Rivers under ice sheets sculpted ancient landscapes

A century-old debate over how deep gorges were cut into ancient Scandinavian landscapes appears to have taken a new turn following unexpected data showing rivers of melting ice under glaciers carved deep into the bedrock.

The deep gorges in broad glacial valleys were previously thought to have been formed by rivers flowing after the glacier retreated or at an earlier stage by rivers of meltwater under the ice.

The meltwater theory has been difficult to substantiate and an international research team led by the University of Wollongong’s (UOW) Dr John Jansen, a Senior Fellow at the School of Earth and Environmental Sciences, employed a powerful isotope-based method of dating bedrock surfaces in seven gorges in northern Sweden.

The research showed the gorges in the study area, covered by the Fennoscandian ice sheet which stretched from the British Isles across northern Germany and Russia to the Barents Sea about 20,000 years ago, emerged fully formed from under the retreating ice, rather than being carved out by the rivers left following the glaciers’ disappearance.

Dr Jansen said he expected to find progressive deepening of the gorge over the past 10,000 years caused by flowing water after the glacier melted. 

They expected to find that the rocks at the base of the gorges were younger - which would prove they had slowly deepened over time. Instead the team were surprised to discover that the rock in the gorges was the same age at every place they measured.

“Our measurements indicate that the bedrock surfaces are the same age nearly everywhere we measured them, from the top of the gorges down to their bases.

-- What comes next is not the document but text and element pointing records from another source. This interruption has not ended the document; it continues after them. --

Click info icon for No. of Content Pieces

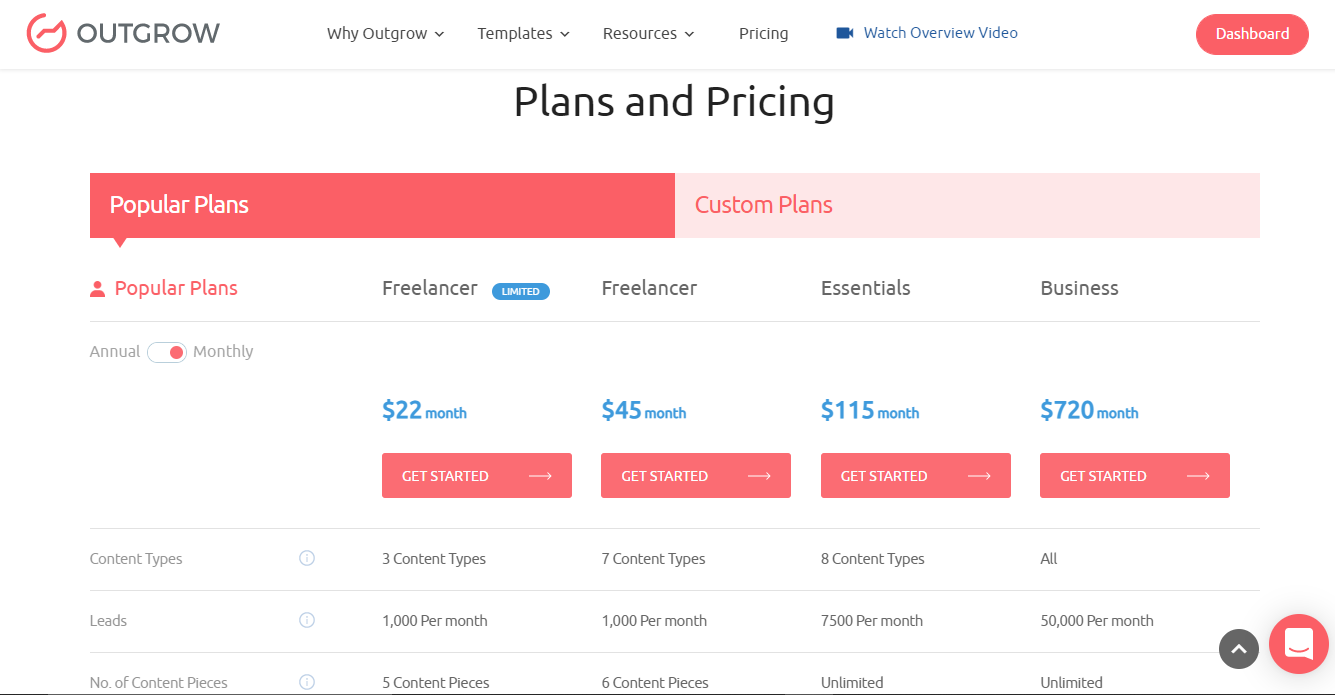[x=307, y=682]
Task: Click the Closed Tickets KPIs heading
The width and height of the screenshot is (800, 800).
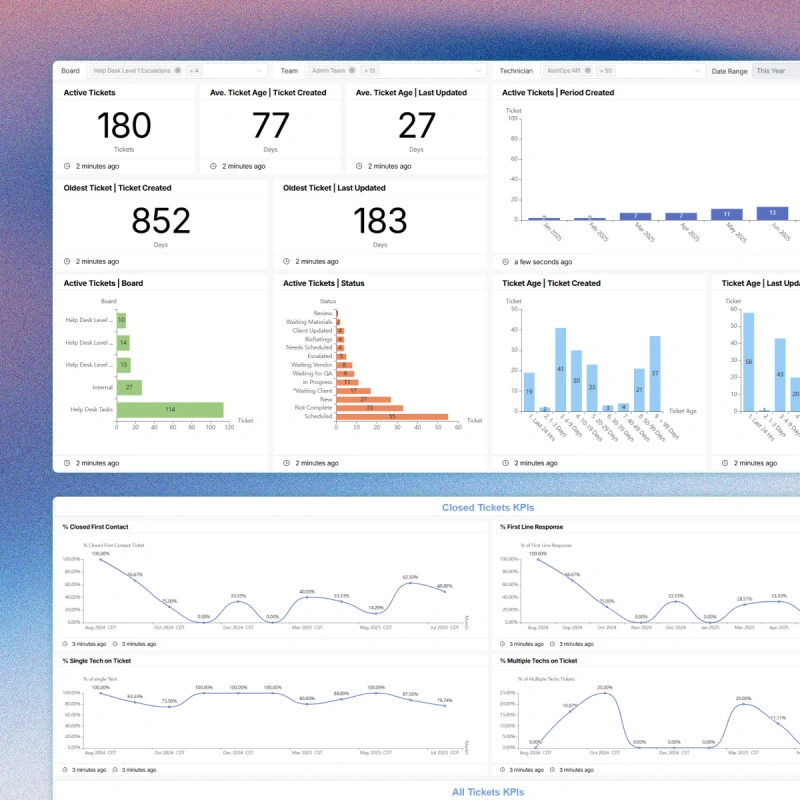Action: [489, 507]
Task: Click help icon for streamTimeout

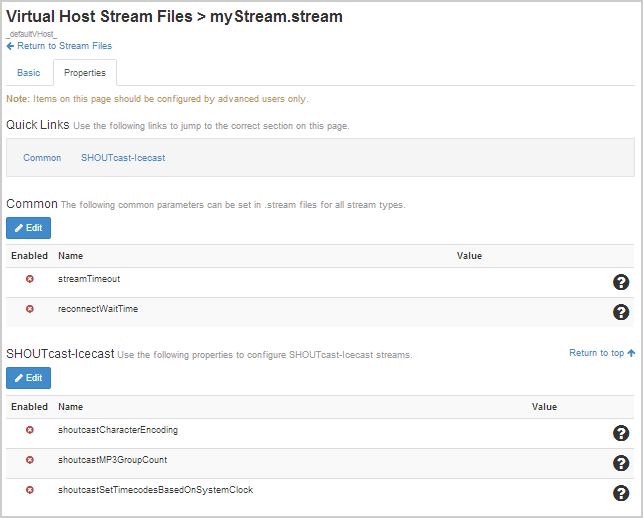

This was a set of results totally at odds with post-glacial river incision,” Dr Jansen said.

“The simplest explanation for the consistency of the ages of the bedrock surfaces is that the gorges already existed when the ice retreated, and therefore must have formed by meltwater under the ice.”

Carving out a gorge under a glacier would require huge amounts of water melting and forming rivers powerful enough to both erode the bedrock and flush out debris.

“This amount of water is produced by intense surface melting and probably signifies an ice sheet in an advanced state of decay,” Dr Jansen said.

Parts of the Greenland ice sheet undergo strong surface melting each summer, but the Fennoscandian ice sheet was in much worse shape at the time the gorges were formed, retreating at up to 1000 metres per year, he said

“We think that within 200 to 300 years of the inner gorges forming, the last remnants of the Fennoscandian ice sheet retreated to the Sarek Mountains in Sweden and then vanished altogether about 9,900 years ago.”

Dr Jansen, an adjunct researcher at Stockholm University, led the research while at the University of Glasgow on a three-year fellowship awarded by the UK Natural Environment Research Council.

The next challenge for the team is to tackle another age-old debate about why so many Scandinavian mountains have flat-topped plateaus.

The paper ‘Inner gorges were likely cut by subglacial meltwater during Fennoscandian ice sheet decay’ was presented this week at the European Geosciences Union conference in Vienna, and published in the journal Nature Communications on 9 May.